The committee—chaired in this session by Cheryl Maldonado—received subcommittee reports that recommended carrying several bills over to the 2027 session, while reporting most items to the House with amendments or substitutes. Notable bills advanced included HB 569, a prevailing-wage measure referred to Appropriations; HB 1400, requiring maternal mental-health screenings under health plans; HB 944, setting workplace-violence policy requirements for employers of 100 or more employees; HB 1092, directing the Safety and Health Codes Board to adopt heat-illness prevention regulations; and a set of bills regulating solar projects and contractor disclosures.

Why it matters: the committee’s actions move a cluster of policies closer to final consideration by the full House. Bills referred to Appropriations may need budgetary review before floor action; measures that create new regulatory duties for agencies or new private remedies could have legal and fiscal implications for employers and regulated industries.

Key outcomes: the committee reported many bills by voice or roll-call votes; several measures carried close tallies. HB 1400 (maternal mental-health screenings) reported 13–7; HB 569 (prevailing wage) reported with substitute and was referred to Appropriations 13–7; HB 944 (workplace violence policies) reported with substitute 13–7; HB 1092 (heat-illness prevention) reported with substitute 13–7 amid recorded objections; HB 1173 (menopause accommodations) reported 11–5. Several utility and energy-related bills, including HB 284 (demand-flexibility programs) and HB 1439 (residential solar contractor disclosures), advanced on unanimous or strongly favorable rolls.

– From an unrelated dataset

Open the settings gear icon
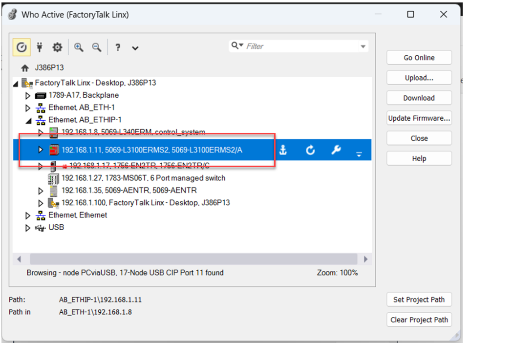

Member remarks and dissent: Delegate Kilgore expressed opposition to HB 1092 on the ground that the bill creates a separate private cause of action outside of workers’ compensation and would be better addressed within existing workers’ compensation law. Other members voiced support for several utility and consumer-protection measures, noting amendments and substitutes addressed prior concerns.

What’s next: reported bills will go to the House floor or to Appropriations where specified. Continuations were recorded for several bills slated for 2027. The committee adjourned and announced tentative future meetings.

Votes at a glance: HB 1400 — reported 13–7; HB 569 — reported with substitute and referred to Appropriations 13–7; HB 944 — reported with substitute 13–7; HB 1092 — reported with substitute 13–7; HB 1173 — reported 11–5; HB 1218 — reported 20–0; HB 1439 — reported with substitute 20–0; HB 284 — reported with substitute 20–0.